COMMEMORATION INTERNATIONAL DAY OF THE AFRICAN CHILD
IDAY Ghana as part of activities to commemorate international day of the African child organized a one day durbar in Dangbe West District in the Greater Accra. The programme was held on 16th June under the theme: “Accelerating Our Collective Effort to End Marriage and Promote Girl Child Education in Ghana”.
In an opening remarks, the country coordinator of IDAY Ghana, Mr. Kenneth Nana Amoateng emphasize the importance of education and encourage parents to send their children to schools and ensure they provide equal opportunity for boys and girls. He noted that IDAY Ghana is seeking to end child marriage and help parents with sustainable livelihood projects to enable them support their children to go to school.
According to district education officer, education is key and empathize its importance to parents and urge them to encourage their children to take their studies seriously since education is the only means that they can better lives and that of their community.
She encourage parents to take interest in the academic performance of their children by monitoring their school attendance and take note of concerns that teachers may have or express about their children so that they can take measure to address it.
In a statement read by JOAN of IDAY Ghana ambassador, education is very important for every child whether boy or girl and commended successive governments in Ghana for their efforts towards ensuring girl-child education in Ghana.

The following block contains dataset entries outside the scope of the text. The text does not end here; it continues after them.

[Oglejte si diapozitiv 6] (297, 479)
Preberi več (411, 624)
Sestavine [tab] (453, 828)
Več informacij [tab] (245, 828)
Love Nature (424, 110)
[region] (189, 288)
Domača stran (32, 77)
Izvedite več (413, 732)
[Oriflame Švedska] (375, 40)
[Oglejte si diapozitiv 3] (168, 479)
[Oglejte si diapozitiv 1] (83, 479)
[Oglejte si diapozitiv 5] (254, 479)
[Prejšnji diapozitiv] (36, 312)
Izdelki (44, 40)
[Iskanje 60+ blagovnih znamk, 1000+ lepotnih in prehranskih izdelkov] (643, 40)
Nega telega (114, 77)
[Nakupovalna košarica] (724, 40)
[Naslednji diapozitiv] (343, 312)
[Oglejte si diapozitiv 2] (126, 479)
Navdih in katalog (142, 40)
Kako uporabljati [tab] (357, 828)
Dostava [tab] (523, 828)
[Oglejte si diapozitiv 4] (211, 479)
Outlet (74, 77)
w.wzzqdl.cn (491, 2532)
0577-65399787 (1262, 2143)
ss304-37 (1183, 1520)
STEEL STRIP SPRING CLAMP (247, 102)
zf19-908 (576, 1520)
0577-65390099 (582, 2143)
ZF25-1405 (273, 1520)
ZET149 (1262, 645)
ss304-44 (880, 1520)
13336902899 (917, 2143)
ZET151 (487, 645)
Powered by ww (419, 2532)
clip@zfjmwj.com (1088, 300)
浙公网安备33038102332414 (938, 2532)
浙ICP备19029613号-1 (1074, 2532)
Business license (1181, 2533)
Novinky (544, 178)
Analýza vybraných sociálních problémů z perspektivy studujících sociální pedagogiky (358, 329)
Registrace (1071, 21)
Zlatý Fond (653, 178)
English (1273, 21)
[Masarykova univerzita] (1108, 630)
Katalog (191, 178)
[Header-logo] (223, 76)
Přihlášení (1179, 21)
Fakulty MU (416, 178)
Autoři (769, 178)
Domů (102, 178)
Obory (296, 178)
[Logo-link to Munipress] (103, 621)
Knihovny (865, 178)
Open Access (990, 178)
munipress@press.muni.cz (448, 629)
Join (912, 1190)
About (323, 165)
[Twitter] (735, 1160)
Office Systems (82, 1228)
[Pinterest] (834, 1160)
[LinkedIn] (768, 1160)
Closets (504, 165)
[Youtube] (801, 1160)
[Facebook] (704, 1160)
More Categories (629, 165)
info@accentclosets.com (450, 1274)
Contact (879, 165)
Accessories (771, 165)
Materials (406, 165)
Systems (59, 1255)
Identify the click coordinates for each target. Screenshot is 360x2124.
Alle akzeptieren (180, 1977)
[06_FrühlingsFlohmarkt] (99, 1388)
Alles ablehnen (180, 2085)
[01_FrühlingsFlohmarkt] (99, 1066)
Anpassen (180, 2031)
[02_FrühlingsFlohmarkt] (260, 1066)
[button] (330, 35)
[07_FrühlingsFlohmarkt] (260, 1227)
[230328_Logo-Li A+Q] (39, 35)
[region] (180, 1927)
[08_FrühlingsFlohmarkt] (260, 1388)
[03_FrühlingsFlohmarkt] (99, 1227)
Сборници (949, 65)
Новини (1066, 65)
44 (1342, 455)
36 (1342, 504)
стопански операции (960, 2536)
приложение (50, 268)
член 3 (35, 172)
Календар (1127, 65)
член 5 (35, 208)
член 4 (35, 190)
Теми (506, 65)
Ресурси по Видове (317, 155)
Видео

She noted that early or force marriage are harmful to girls because they are still children and do not understand what marriage is and its responsibilities because girls marry and become mothers as young as twelve years and many of them die in maternity during child birth.
According to Miss. Joan, if a girl is educated, she is less likely to be victim of domestic and sexual violence. If they go to school, the probability that their husbands will abuse or molest them is very low. In the unlikely event that their husband beat them, as an educated women they will know what to do. That is why Victor Hugo says ‘He who opens a school door, closes a prison door’.
She encourage girls to seek knowledge because is power and urge them not to kowtow to lies that a women is meant for the kitchen and baby nursing alone.
A speech delivered by Mr. Selorm Atsu-Amedoadzi Yaw indicated that According to Millennium Development Goal 2, every child must be in school by the end of 2015 but it seems Ghana is losing in this because one in three girls in low and middle-income countries like Ghana are married by age 18 and children of African women with less than 5 years of school have a higher mortality rate.
He pointed out that the causes of early child marriage is because parents see girls as burden on the family so they give them out for marriage to relieve them of this burden. He said, poverty is a major reason why parents give their daughter in marriage in order to reduce family expenses by ensuring they have one less person to feed,clothe and educate. On the part of the man, the dowry is also less because the bride is young and uneducated.
He enumerated several effects of early child marriage which include:
· The problem of poverty worsens because the young girl becomes a burden on the man who would have to work alone to feed both his wife and children.
· They would end up giving birth to many children whom they cannot take care off because they married early.
· Domestic violence: more men are more likely to beat their wives because they see them to be young and uneducated and for that matter don’t know anything about the law
Mr. Selorm noted that when girls avoid early marriage and stay in school, they would make a greater contribution to their families and communities in a long term. This would make them more responsible.
Giving meaning to the theme for discussion young women present at the open forum called upon Governments to give better opportunities girls especially those in the rural areas by investing adequately in Education, Health and Economic activities in their community.
The girls also noted that, rural girls need equal opportunities in education so that they can contribute their quota in their communities for national development.
The forum attracted 250 school children, parents, teachers and opinion leaders in the Lep community.